Mahmood is already one step closer to achieving that objective after earning a spot in the 30-man preliminary squad for the ICC World Twenty20. The call-up could see him relaunch his England career in the shortest format, but it is the Test arena to which he looks best suited - a format more forgiving on those who are occasionally wayward in the pursuit of wickets.
He displayed great promise during the Headingley Test of 2006, in which he claimed 4 for 22 against a Pakistan batting line-up clearly troubled by his express pace. But he was overlooked for the opening two Tests of the Ashes in Australia and his confidence took a battering when he was eventually recalled with the series all but lost.
Recent events have prompted some observers, not least Fletcher, to opine that Mahmood could have a role to play in England's Test side. England's struggle to claim 20 wickets in the Caribbean, albeit on some flat wickets, highlighted the need for an sharper edge, particularly if Steve Harmison fails to find form. There aren't many bowlers in county cricket capable of hitting 90mph and Mahmood, who has never wanted for pace, has done what he needed to do after being dropped.
"When I first went in for England, I was a little bit young, I had not really played too much cricket," he said. "I realised why I was left out, because of my consistency, and I have gone back and worked really hard at that.
"Hopefully you will see more improvements this season. It was an accuracy thing. My pace has never really been a problem, but I have just been working on accuracy and getting the ball in pretty good areas."
There is a certain irony that the man now helping hone his skills at county level is Peter Moores. Fletcher's successor never felt Mahmood was ready for another England chance, but has been impressed with the paceman since joining Lancashire as coach.
"Saj is going through a really positive process.
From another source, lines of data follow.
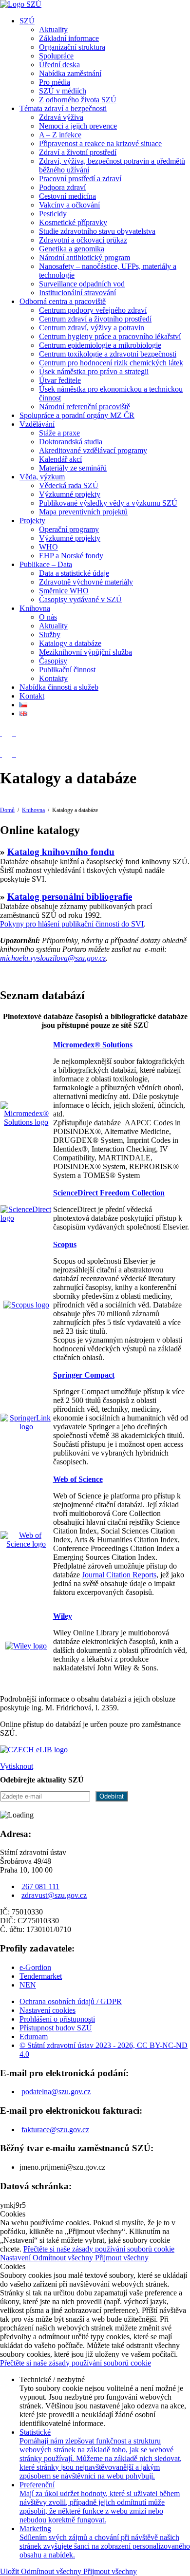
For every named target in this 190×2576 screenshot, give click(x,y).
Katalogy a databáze (70, 643)
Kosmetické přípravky (73, 222)
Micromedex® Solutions (93, 1045)
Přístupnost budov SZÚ (55, 2028)
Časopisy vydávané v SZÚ (80, 599)
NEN (27, 1985)
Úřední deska (59, 64)
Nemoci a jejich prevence (78, 126)
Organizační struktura (72, 47)
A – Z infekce (60, 135)
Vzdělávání (37, 424)
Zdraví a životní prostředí (77, 152)
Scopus (64, 1244)
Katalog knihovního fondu (60, 852)
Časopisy (53, 661)
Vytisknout (16, 1766)
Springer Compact (83, 1375)
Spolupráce (56, 56)
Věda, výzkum (42, 477)
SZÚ (27, 21)
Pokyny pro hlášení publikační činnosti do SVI (72, 924)
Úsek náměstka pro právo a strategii (94, 371)
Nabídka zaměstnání (70, 73)
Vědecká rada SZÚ (68, 485)
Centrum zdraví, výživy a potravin (91, 327)
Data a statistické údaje (74, 573)
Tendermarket (40, 1976)
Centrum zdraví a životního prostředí (95, 319)
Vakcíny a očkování (69, 205)
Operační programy (69, 529)
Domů (7, 810)
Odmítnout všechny (64, 2258)
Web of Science (78, 1479)
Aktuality (53, 29)
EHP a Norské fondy (71, 555)
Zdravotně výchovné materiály (86, 582)
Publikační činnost (67, 669)
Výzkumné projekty (69, 494)
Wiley (62, 1616)
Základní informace (69, 38)
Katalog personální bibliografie (69, 896)
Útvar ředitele (60, 380)
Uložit (10, 2571)
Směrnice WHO (64, 591)
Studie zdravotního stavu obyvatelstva (97, 231)
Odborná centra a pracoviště (62, 301)
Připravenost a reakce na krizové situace (100, 143)
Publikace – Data (45, 564)
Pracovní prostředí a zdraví (80, 178)
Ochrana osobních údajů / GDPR (70, 2001)
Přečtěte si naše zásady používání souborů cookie (98, 2249)
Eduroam (33, 2036)
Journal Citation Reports (119, 1575)
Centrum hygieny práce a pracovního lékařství (110, 336)
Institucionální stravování (77, 292)
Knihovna (34, 608)
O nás (48, 617)
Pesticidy (53, 213)
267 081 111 (40, 1886)
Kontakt (31, 696)
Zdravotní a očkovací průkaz (83, 240)
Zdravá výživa (61, 117)
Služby (49, 634)
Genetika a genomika (71, 249)
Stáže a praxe (59, 433)
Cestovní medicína (67, 196)
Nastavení (16, 2258)
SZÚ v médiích (62, 91)
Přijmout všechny (122, 2258)
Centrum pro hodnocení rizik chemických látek (111, 363)
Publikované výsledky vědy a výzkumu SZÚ (108, 503)
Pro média (54, 82)
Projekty (32, 520)
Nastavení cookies (47, 2010)
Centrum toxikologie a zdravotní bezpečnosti (107, 354)
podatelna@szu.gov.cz (56, 2091)
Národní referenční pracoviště (84, 406)
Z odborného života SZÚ (77, 99)
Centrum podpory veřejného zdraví (93, 310)
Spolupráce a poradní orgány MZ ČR (76, 415)
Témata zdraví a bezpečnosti (63, 108)
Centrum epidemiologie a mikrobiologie (100, 345)
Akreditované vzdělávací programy (93, 450)
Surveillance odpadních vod (82, 284)
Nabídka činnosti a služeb (58, 687)
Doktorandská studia (70, 441)
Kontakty (53, 678)
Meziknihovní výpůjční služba (85, 652)
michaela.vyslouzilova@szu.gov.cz (53, 958)
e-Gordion (35, 1967)
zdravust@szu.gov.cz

A bit like Ryan Sidebottom, he played early and then went back to county cricket where you hone your skills," Moores said. "When I was England coach there was a lot of feedback from people like Fred [Andrew Flintoff] and Jimmy [James Anderson] about how he was developing.
"In the nets this week he's had really good rhythm to the crease and he's just got to keep progressing. He's a young man who is getting ready and next time he gets a chance he'll be able to grab it with both hands."
Mahmood has enjoyed working with Moores even though his new coach overlooked him during his tenure with the national team. "I knew why I was left out of the side, I have tried to put that right," he said. "He is a really good coach, and I have nothing against for that [leaving him out].
"I don't think that I am too far away. All I need to do now is have a really good start with Lancashire. I need to take a lot of wickets, and I don't think that I am too far away. My pace is there and the consistency is getting better all the time. I am a lot more streetwise both mentally and physically.
"I think everyone will see a slightly different me, someone who can hit an area consistently. I have been working pretty hard on it, and I will be pretty disappointed if I can't do it this year."